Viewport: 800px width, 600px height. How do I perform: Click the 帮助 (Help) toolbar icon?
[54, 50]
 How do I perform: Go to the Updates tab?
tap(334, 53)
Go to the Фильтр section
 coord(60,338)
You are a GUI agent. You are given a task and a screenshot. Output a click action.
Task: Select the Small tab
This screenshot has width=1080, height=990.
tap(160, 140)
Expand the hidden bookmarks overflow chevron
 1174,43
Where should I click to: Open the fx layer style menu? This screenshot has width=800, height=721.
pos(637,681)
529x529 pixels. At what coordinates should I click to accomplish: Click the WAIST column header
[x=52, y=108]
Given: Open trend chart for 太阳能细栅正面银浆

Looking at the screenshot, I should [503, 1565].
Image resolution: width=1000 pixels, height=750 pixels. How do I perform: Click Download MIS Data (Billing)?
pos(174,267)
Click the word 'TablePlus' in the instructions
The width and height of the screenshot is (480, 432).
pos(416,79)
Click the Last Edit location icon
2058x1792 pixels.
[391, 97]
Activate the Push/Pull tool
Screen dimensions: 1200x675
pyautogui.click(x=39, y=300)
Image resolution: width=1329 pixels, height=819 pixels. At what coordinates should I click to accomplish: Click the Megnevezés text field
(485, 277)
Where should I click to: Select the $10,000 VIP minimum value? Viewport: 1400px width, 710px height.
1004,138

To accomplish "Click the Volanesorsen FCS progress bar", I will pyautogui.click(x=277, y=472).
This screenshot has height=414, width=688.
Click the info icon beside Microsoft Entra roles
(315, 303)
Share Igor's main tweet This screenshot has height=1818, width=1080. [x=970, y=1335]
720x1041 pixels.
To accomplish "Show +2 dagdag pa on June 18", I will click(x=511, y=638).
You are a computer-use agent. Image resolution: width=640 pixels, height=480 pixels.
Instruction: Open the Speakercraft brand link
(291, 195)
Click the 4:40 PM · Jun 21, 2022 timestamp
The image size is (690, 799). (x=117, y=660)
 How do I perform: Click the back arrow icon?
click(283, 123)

■ Task item ■
Copy the records above exactly, starting at the line that contains "Screen dimensions: 1200x675" and ending at the last line, and leave out all earlier lines.

■ Solution for this exercise ■
Screen dimensions: 1200x675
pyautogui.click(x=39, y=300)
Image resolution: width=1329 pixels, height=819 pixels. At what coordinates should I click to accomplish: Click the Megnevezés text field
(485, 277)
Where should I click to: Select the $10,000 VIP minimum value? Viewport: 1400px width, 710px height.
1004,138

To accomplish "Click the Volanesorsen FCS progress bar", I will pyautogui.click(x=277, y=472).
This screenshot has height=414, width=688.
Click the info icon beside Microsoft Entra roles
(315, 303)
Share Igor's main tweet This screenshot has height=1818, width=1080. [x=970, y=1335]
720x1041 pixels.
To accomplish "Show +2 dagdag pa on June 18", I will click(x=511, y=638).
You are a computer-use agent. Image resolution: width=640 pixels, height=480 pixels.
Instruction: Open the Speakercraft brand link
(291, 195)
Click the 4:40 PM · Jun 21, 2022 timestamp
The image size is (690, 799). (x=117, y=660)
 How do I perform: Click the back arrow icon?
click(283, 123)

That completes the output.